Le aziende farmaceutiche hanno assimilato gli stessi metodi utilizzati dalle aziende di consumo per due motivi.
La prima è che le limitazioni legislative, le autolimitazioni imposte dalla casa madre, le litigation passate, le normative sul farmaco hanno di fatto ostacolato un razionale confronto con gli uffici legale, compliance e farmacovigilanza. Questo, che avrebbe potuto essere un valore aggiunto, si è rivelato invece un ostacolo a volte insormontabile (scusate l’autocitazione). Quindi mentre non ci si chiede che cosa dice un REP durante una visita con il medico, gli uffici legali hanno da noi preteso la registrazione del colloquio con il medico da parte dell’isf remoto. Era evidente che non avevano ancora equiparato il phone-Rep a Rep. Questi limiti devono essere conosciuti, tenuti sotto controllo, occorre scegliere solo fornitori di servizio che siano in grado di offrire le più complete garanzie. È necessario che questi limiti diano valore all’offerta, la qualifichino, la “certifichino”, ma non possono essere una scusa per l’inerzia. La totale assenza di regulation nazionale ed internazionale per l’editoria e la pubblicazione dei testi ha totalmente modificato il settore e probabilmente rappresenta una minaccia concreta per la sopravvivenza dell’intero comparto dell’editoria con la relativa raccolta pubblicitaria. È notizia recente che il giornale più antico d’Inghilterra chiude la versione cartacea e si trasforma in online, proprio a causa di una totale deregulation. Facciamo, dunque, tesoro delle regole.
La seconda è che il medico e il paziente sono uomini d’oggi e quindi si comportano – direi laicamente – in relazione ai farmaci così come fanno per gli altri prodotti e servizi. Cercano relazione, cercano qualità, hanno minore fedeltà di marca, hanno un’accresciuta consapevolezza del proprio potere, sono in grado di smentire e smascherare comportamenti scorretti, hanno un potente passaparola. E questi sono solo parte dei profili del consumatore contemporaneo. Fabris metteva in dubbio il termine consumatore, in quanto non consuma quello che acquista, e oggi in molti settori non paga per i servizi che riceve. Il medico si approccia quindi da solo in termini di multichannel, lui stesso è multichannel nello stile con i pazienti e con la professione: consulta internet per 6 ore la settimana, parla con i pazienti via mail, riceve informazione scientifica per telefono o online, partecipa a web meeting, webinar, sondaggi online. E fa questo confrontandosi con un paziente che ha un comportamento analogo, che vede nel medico la second opinon rispetto al medico stesso, che parla discute alla parti con il clinico dopo essersi informato in modo parcellizzato ed incompleto su web. Il paziente è un consumatore evoluto, che pensa che il farmaco sia un bene di consumo, non vuole effetti collaterali, vuole essere informato e condividere le scelte sui social, ritiene di avere più diritti e li conosce. Può danneggiare il professionista e l’azienda non solo in caso di comportamenti scorretti, ma anche quando ritiene che non siano state tutelate le proprie aspettative. Facciamo che il medico e paziente entrino in relazione e abbiano fiducia.

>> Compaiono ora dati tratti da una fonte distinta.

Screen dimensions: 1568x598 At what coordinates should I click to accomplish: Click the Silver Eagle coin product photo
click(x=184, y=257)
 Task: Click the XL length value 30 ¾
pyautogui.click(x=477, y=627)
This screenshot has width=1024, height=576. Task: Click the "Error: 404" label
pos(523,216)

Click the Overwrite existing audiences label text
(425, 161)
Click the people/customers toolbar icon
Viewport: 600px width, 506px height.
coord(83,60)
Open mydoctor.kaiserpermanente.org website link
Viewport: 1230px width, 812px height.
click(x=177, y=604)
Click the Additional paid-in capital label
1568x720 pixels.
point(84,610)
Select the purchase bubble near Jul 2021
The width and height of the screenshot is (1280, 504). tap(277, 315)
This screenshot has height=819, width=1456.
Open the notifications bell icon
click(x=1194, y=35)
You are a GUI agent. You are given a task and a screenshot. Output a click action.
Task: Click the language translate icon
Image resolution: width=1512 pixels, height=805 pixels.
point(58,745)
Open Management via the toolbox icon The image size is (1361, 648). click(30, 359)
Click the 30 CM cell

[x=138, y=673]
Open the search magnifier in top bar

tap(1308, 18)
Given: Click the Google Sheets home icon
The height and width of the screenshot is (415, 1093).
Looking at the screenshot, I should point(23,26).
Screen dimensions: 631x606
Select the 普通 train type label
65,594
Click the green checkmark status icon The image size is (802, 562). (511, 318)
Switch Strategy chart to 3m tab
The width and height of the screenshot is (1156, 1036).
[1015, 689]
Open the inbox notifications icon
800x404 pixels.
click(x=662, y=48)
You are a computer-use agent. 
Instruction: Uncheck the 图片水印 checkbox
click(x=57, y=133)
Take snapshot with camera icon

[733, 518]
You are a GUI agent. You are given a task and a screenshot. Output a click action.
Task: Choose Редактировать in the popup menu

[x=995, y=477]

Come sempre ho una notizia buona ed una cattiva.
La buona: ora esistono centinaia di case history che permettono concretamente di maneggiare i nuovi media e la loro correlazione creando un concreto marketing multichannel, con modelli di misurazione certi.
La cattiva: questo è noto e tutte le aziende li stanno applicando, spesso in modo irrisoluto, talvolta con progetti pilota non corretti, ma tutti sono sul campo. Restare in attesa significa mettersi fuori dal gioco e questa è oggi la scelta peggiore.
Per questa volta, vista la pausa estiva un po’ lunga due bonus: google sarà una futura concorrente, linkedin resta la vetrina professionale più diffusa per promuovere il marketing di noi stessi.